Take a look at the constant pool section for more information.

Class Count & Classes

The class count is the number of classes in the file. The classes are a list of classes that are defined in the file.

Take a look at the classes section for more information.

Method Count & Methods

The method count is the number of methods in the file. The methods are a list of methods that are defined in the file.

Take a look at the methods section for more information.

Field Count & Fields

The field count is the number of fields in the file. The fields are a list of fields that are defined in the file.

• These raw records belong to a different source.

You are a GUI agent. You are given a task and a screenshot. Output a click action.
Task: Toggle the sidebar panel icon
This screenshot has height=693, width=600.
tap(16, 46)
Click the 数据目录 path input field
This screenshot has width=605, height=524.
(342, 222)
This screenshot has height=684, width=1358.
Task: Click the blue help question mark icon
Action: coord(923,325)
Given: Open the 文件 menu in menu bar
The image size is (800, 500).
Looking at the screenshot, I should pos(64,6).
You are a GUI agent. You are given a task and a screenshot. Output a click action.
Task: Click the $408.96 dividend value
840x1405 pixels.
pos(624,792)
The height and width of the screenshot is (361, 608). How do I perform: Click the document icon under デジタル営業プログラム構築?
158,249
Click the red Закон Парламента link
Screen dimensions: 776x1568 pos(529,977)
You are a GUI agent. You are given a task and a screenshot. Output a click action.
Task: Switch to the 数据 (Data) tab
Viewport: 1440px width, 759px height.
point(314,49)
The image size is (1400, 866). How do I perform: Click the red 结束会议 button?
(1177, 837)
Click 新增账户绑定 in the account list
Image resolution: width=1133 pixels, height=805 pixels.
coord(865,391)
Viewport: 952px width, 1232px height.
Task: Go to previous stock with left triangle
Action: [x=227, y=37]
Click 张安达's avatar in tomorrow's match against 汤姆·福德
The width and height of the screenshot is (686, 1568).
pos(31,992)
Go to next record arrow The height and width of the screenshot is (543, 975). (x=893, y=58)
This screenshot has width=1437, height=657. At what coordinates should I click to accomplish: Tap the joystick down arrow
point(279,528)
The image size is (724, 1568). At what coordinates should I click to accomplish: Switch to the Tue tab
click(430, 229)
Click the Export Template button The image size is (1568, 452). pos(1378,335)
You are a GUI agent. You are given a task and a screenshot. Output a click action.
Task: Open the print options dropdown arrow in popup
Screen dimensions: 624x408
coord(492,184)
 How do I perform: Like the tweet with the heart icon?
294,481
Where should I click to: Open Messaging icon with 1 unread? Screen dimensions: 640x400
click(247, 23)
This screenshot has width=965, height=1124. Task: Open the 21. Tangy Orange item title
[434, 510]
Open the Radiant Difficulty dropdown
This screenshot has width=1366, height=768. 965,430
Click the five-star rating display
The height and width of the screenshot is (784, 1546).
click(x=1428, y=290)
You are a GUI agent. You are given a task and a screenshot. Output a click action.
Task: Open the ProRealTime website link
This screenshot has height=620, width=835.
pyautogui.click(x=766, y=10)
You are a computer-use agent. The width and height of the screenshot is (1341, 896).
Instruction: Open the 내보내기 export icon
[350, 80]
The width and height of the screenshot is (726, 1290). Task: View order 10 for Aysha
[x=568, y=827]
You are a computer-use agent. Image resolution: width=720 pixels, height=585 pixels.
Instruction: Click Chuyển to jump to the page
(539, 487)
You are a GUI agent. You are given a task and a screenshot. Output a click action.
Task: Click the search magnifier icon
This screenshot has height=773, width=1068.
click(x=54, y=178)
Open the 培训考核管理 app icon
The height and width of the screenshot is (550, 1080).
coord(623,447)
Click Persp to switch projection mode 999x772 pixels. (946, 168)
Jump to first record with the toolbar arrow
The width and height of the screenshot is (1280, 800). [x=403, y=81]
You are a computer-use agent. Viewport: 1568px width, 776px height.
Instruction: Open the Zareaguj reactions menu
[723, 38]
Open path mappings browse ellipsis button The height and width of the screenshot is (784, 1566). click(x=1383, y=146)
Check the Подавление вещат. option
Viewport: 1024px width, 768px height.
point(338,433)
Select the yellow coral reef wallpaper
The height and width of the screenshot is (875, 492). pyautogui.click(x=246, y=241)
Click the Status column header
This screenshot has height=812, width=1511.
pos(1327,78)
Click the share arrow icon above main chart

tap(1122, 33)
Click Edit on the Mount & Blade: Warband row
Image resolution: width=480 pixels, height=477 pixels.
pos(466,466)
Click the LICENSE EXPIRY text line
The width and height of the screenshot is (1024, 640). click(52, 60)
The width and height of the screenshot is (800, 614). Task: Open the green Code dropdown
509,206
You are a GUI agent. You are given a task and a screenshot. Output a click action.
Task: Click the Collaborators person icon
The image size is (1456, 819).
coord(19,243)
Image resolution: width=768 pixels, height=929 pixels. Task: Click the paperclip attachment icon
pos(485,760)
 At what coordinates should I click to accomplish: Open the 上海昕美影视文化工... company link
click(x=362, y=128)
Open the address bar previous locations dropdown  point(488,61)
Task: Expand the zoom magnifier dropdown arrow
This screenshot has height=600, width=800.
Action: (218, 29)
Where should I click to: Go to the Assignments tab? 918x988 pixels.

Take a look at the fields section for more information.

Constant Pool

The constant pool is a list of constants that are used in the file. The constants are used to store values that are used in the file. The length of one constant is not fixed. It depends on the type of the constant.

struct cp_info {
u1 tag;
u1 info[];
};

Constant Tag

The tag is used to identify the type of the constant. The tag is always the first byte of the constant.

  • 0x01 UTF8
  • 0x02 Byte
  • 0x03 Short
  • 0x04 Int
  • 0x05 Long
  • 0x06 Float
  • 0x07 Double
  • 0x08 Class
  • 0x09 String

UTF8 Constant

The UTF8 constant is used to store strings. The length of the string is stored in the constant. The string is stored as a UTF8 string.

struct cp_info {
u1 tag = 0x01;
u2 length;
u1 bytes[length];
};

Utf8 Constant Tag

The identifier of the constant. The tag of the UTF8 constant is 0x01.

Utf8 Constant Length

The length of the string in bytes.

Utf8 Constant Bytes

The bytes of the string. The string is stored as a UTF8 string.

Byte Constant

The byte constant is used to store bytes.

struct cp_info {
u1 tag = 0x02;
u1 value;
};

Byte Constant Tag

The identifier of the constant. The tag of the byte constant is 0x02.

Value

The value of the byte.

Short Constant

The short constant is used to store shorts.


struct cp_info {
u1 tag = 0x03;
u2 value;
};

Short Constant Tag

The identifier of the constant. The tag of the short constant is 0x03.

Short Constant Value

The value of the short.

Int Constant

The int constant is used to store ints.


struct cp_info {
u1 tag = 0x04;
u4 value;
};

Int Constant Tag

The identifier of the constant. The tag of the int constant is 0x04.

Int Constant Value

The value of the int.

Long Constant

The long constant is used to store longs.


struct cp_info {
u1 tag = 0x05;
u8 value;
};

Long Constant Tag

The identifier of the constant. The tag of the long constant is 0x05.

Long Constant Value

The value of the long.

Float Constant

The float constant is used to store floats.


struct cp_info {
u1 tag = 0x06;
u4 value;
};

Float Constant Tag

The identifier of the constant. The tag of the float constant is 0x06.

Float Constant Value

The value of the float.

Double Constant

The double constant is used to store doubles.

struct cp_info {
u1 tag = 0x07;
u8 value;
};

Double Constant Tag

The identifier of the constant. The tag of the double constant is 0x07.

Double Constant Value

The value of the double.

Class Constant

The class constant is used to store class names.

struct cp_info {
u1 tag = 0x08;
u2 name_index;
};

Class Constant Tag

The identifier of the constant. The tag of the class constant is 0x08.

Class ConstantName Index

The index of the UTF8 constant that contains the name of the class.

String Constant

The string constant is used to store strings. Strings can be refferd to by the bytecode.

struct cp_info {
u1 tag = 0x09;
u2 string_index;
};

String Constant Tag

The identifier of the constant. The tag of the string constant is 0x09.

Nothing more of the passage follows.